If more protection is needed, it may be worth considering an actuator, because the housing will provide a lot of protection. If the housing is not quite enough, then special seals and similar measures can increase the protection further.
But for the most arduous environments, the wise designer will probably go back to the ballscrew, because it can be made with appropriate coatings or even completely from exotic materials. The guides and mountings can be specified similarly. The cost of converting all the components in an actuator to this level of robustness would be prohibitive.
It is a truism that machine builders cannot help but place constraints on their suppliers and machine elements. Perhaps the most common constraint is size and space. Usually, linear drives, whether ballscrews or actuators, are required to fit into a given spatial envelope. When space is particularly tight, a ballscrew will probably triumph over an actuator.
Another issue is if the machine and its drives are destined for use in a remote location that is hard to service, or in an area of the world where skill levels are low. A housed unit is going to be hardier than an exposed one, but it may be more practical to work on the premise that the flexibility of a simple ballscrew will reduce the logistics requirement of repair/replacement significantly.
Both ballscrews and actuators find uses in an increasingly broad range of areas, hence the growth in the market. This growth is attributed to advancing automation. Obviously, machine to machine centres have many linear axes, each requiring a drive. Typically this is the province of the bare ballscrew because of the serial nature of production.
Special purpose machines for assembly, packaging and other industrial processes tend to be built in smaller numbers. But there are many other factors that affect the designer’s choice.
The word automation also covers relatively simple tasks such as lifting/lowering a pallet, opening/closing doors and vents, tilting barrels and drums. This is nearly always a job for a housed actuator.

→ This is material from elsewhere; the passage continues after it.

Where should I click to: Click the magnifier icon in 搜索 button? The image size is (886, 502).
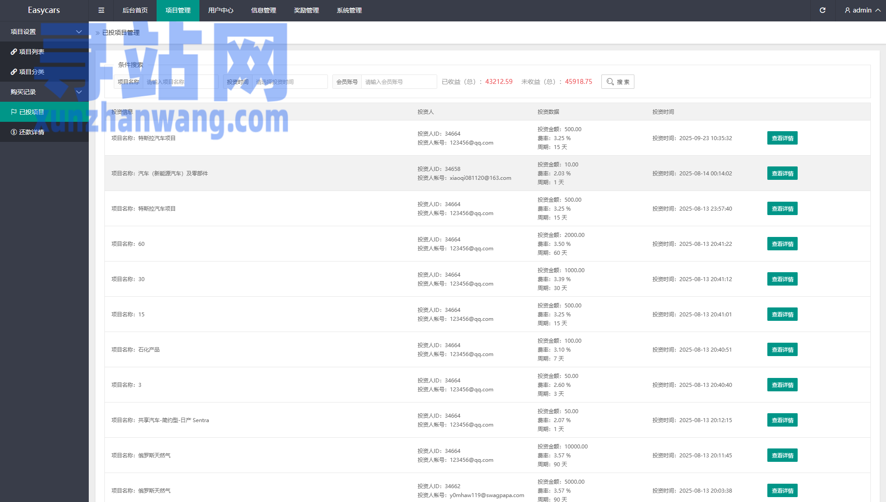point(610,82)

Beyond the manufacturing industry, ballscrews and actuators have found uses in stage props, museum demonstrations, medical, surgical and dental equipment, to control the canards on guided missiles, to vent fire and smoke in intelligent buildings.
In fact their use is limited only by the imagination, but every time one is specified it is to be hoped that the designer has thought carefully before choosing between actuator and ballscrew.